JPMorgan Chase was ordered to pay over $4 billion in damages to the widow and family of a deceased American Airlines executive.
The six person Dallas jury, which deliberated for over four hours on Monday night, found that the bank committed fraud, breached its fiduciary duty and broke a fee agreement with widow Jo Hopper and her two stepchildren after their father, Max Hopper, died with an estate worth $19 million but no will. Hopper was described as an “airline technology innovator” by the family’s law firm, pioneering such inventions as the SABRE reservation system.
The bank was hired in 2010 to administer Hopper’s estate, failing miserably… “Instead of independently and impartially collecting and dividing the estate’s assets, the bank took years to release basic interests in art, home furnishings, jewelry, and notably, Mr. Hopper’s collection of 6,700 golf putters and 900 bottles of wine,” the family’s lawyers said in the statement. “Some of the interests in the assets were not released for more than five years.”
Hopper’s widow, Jo Hopper, issued a statement:
“The nation’s largest bank horribly mistreated me and this verdict provides protection to others from being mistreated by banks that think they’re too powerful to be held accountable,” said Hopper in a statement. “The country’s largest bank, people we are supposed to trust with our livelihood, abused my family and me out of sheer ineptitude and greed. I’m blessed that I have the resources to hold JP Morgan accountable so other widows who don’t have the same resources will be better protected in the future.”
Billions!
The court’s verdict form revealed that jurors originally awarded $8 billion in punitive damages against JPMorgan Chase, however widow Jo Hopper’s attorney Alan Loewinshon said in an interview that some of that may be duplication of some of the damage findings. The family was originally seeking $2 billion in punitive damages.
Via ZeroHedge:
As a result, he said, the punitive damage award could end up being “somewhere between $4 billion and $8 billion.” The verdict form also shows jurors were advised to consider factors including “the net worth of JPMorgan.” JPM has a market cap of about $330 billion.
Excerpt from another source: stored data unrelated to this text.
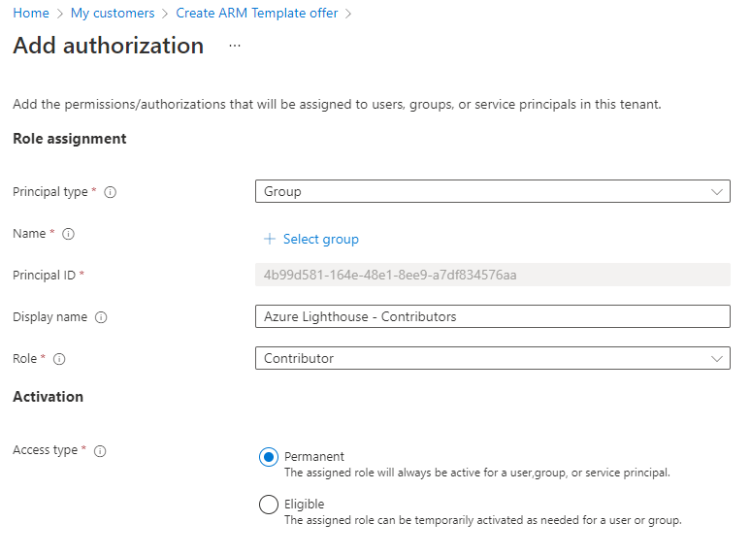Open the Principal type dropdown showing Group

click(x=492, y=191)
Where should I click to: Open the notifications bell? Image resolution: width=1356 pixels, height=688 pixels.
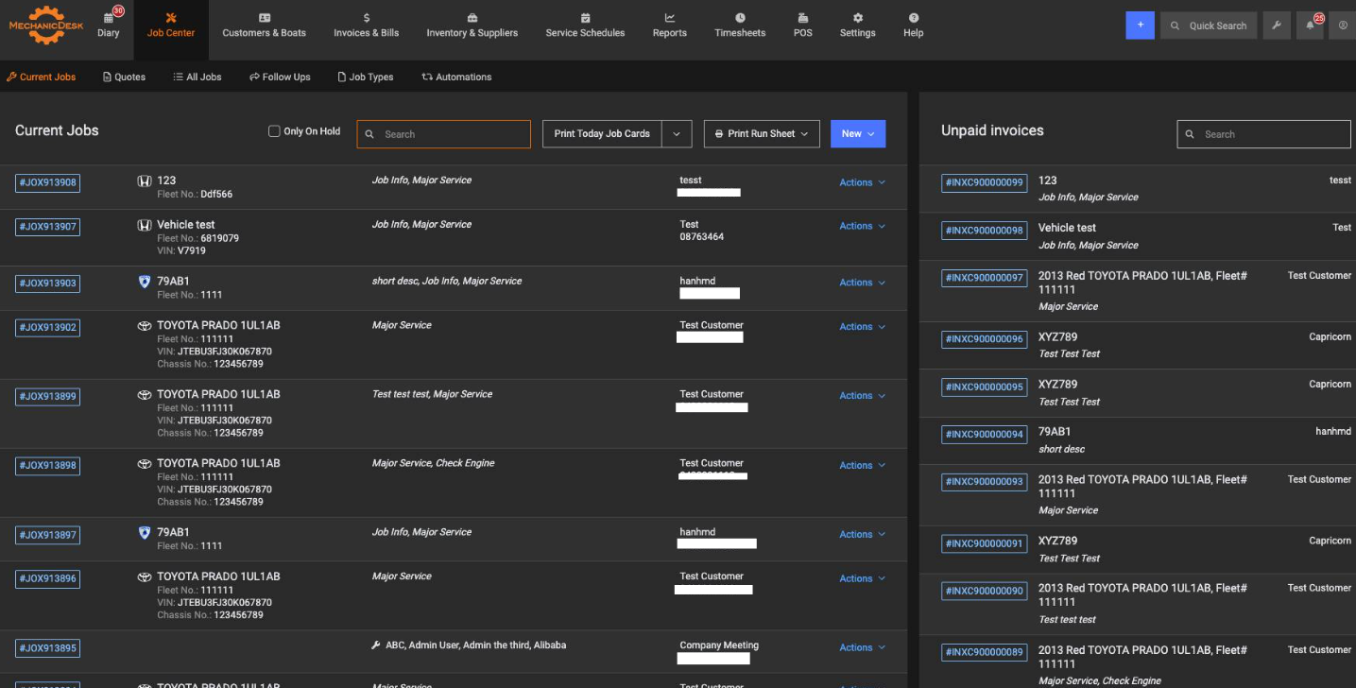coord(1310,26)
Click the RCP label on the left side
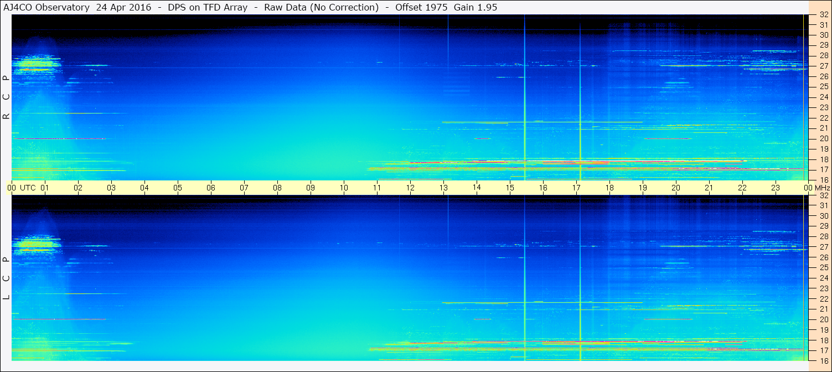Screen dimensions: 832x372 coord(6,97)
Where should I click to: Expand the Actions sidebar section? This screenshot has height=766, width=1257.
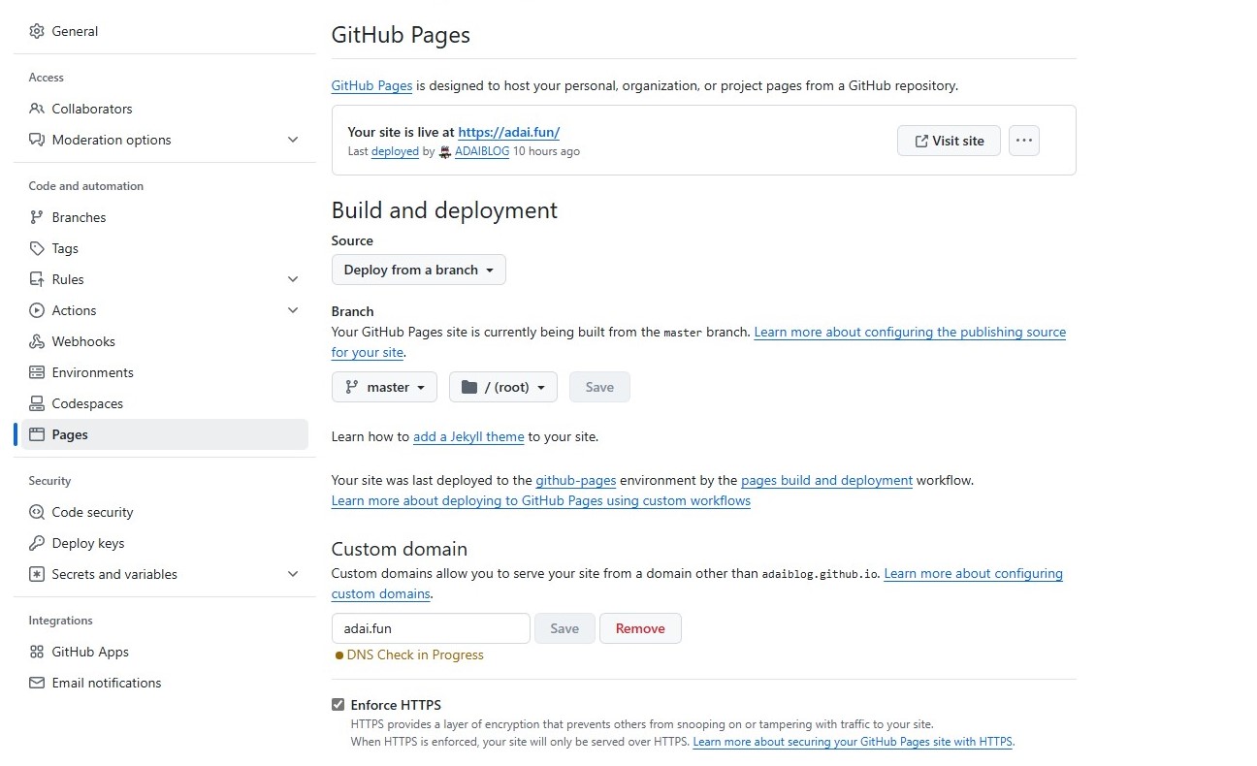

At the lower end of that range, the jury’s award would erase almost two-thirds of the $6.6 billion profit that JPMorgan generated globally during the second quarter. According to Bloomberg, it would rank high among the largest sanctions ever levied against the bank – somewhere between the $2.6 billion it agreed to pay in 2014 for allegedly failing to stop Bernard Madoff’s Ponzi scheme, and a $13 billion settlement it reached with government authorities in 2013 for its handling of mortgage bonds that fueled the financial crisis.
“Mrs. Hopper asked the jury to send a message loud enough for JP Morgan to hear it all the way to Park Avenue in Manhattan,” said Loewinsohn, “Hopefully, that message has been received.”
Unfortunately for Mrs. Hopper, the Jury’s massive award is unlikely to hold up on appeal. Punitive damage verdicts such as Hopper’s are often reduced substantially thanks to a Supreme Court ruling that court awards can’t be disproportionate to the actual damages incurred. In Hopper’s case, the actual damage award was less than $5 million.
“Clearly the award far exceeds any possible interpretation of Texas tort reform statutes,” said JPMorgan Chase spokesman Andrew Gray, adding “There has been no judgment entered by the court based on this verdict.”